- [Try it] Reproduce the records that follow without alteration, apart from removing the pictures.

Screenshot grounding data

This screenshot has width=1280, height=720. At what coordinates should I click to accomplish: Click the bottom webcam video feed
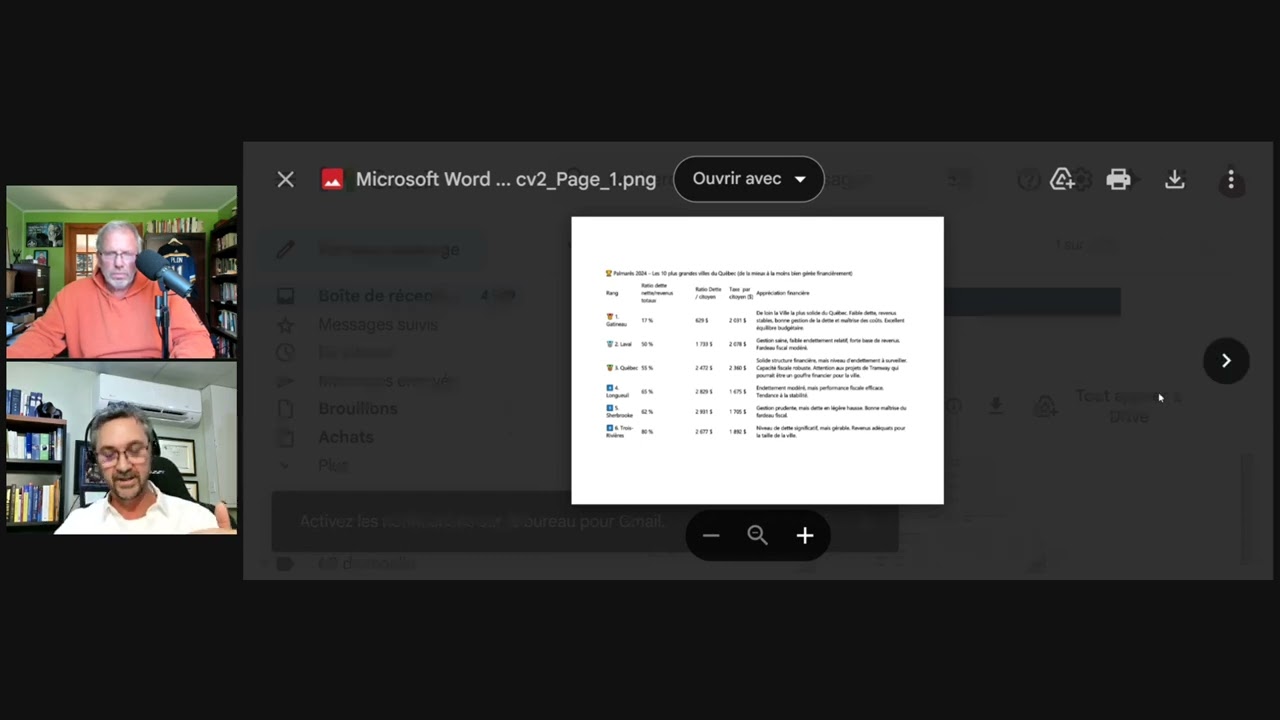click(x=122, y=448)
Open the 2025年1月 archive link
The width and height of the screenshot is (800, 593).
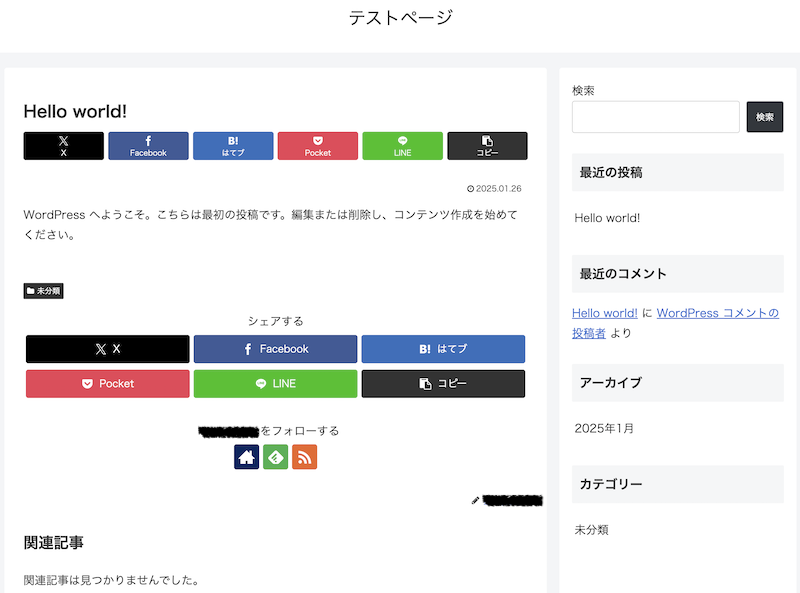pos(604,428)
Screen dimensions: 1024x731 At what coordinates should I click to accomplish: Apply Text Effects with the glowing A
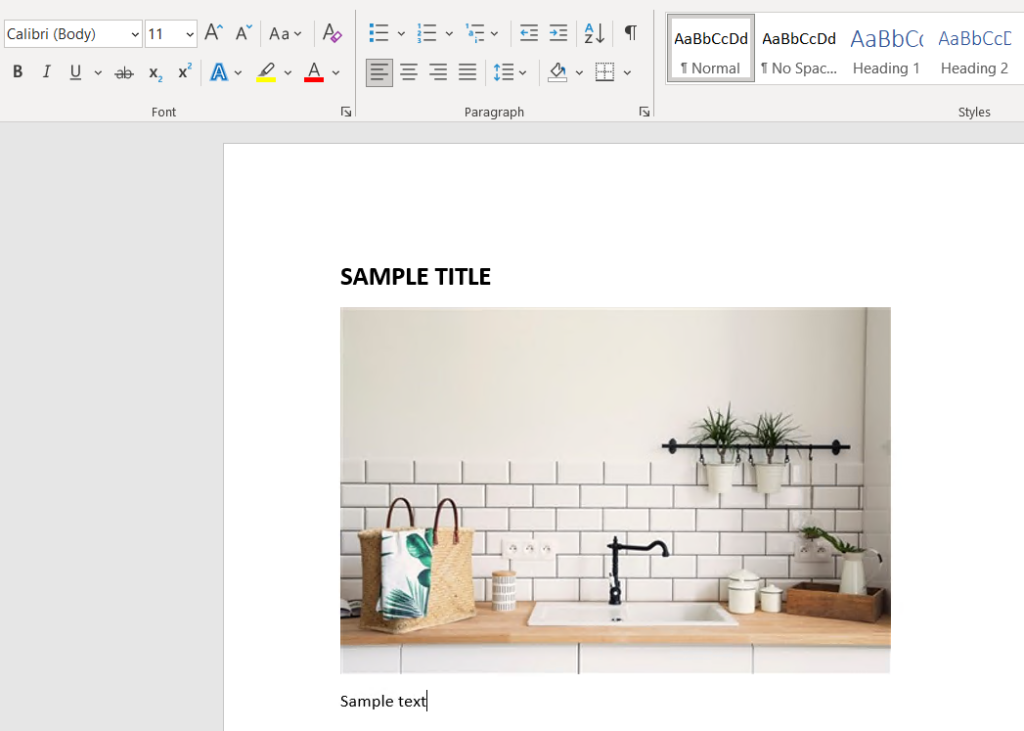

- [Answer box]
This screenshot has width=1280, height=720. At what coordinates should I click to accomplish: Click the bottom webcam video feed
click(x=122, y=448)
Open the 2025年1月 archive link
The width and height of the screenshot is (800, 593).
pos(604,428)
Screen dimensions: 1024x731 At what coordinates should I click to accomplish: Apply Text Effects with the glowing A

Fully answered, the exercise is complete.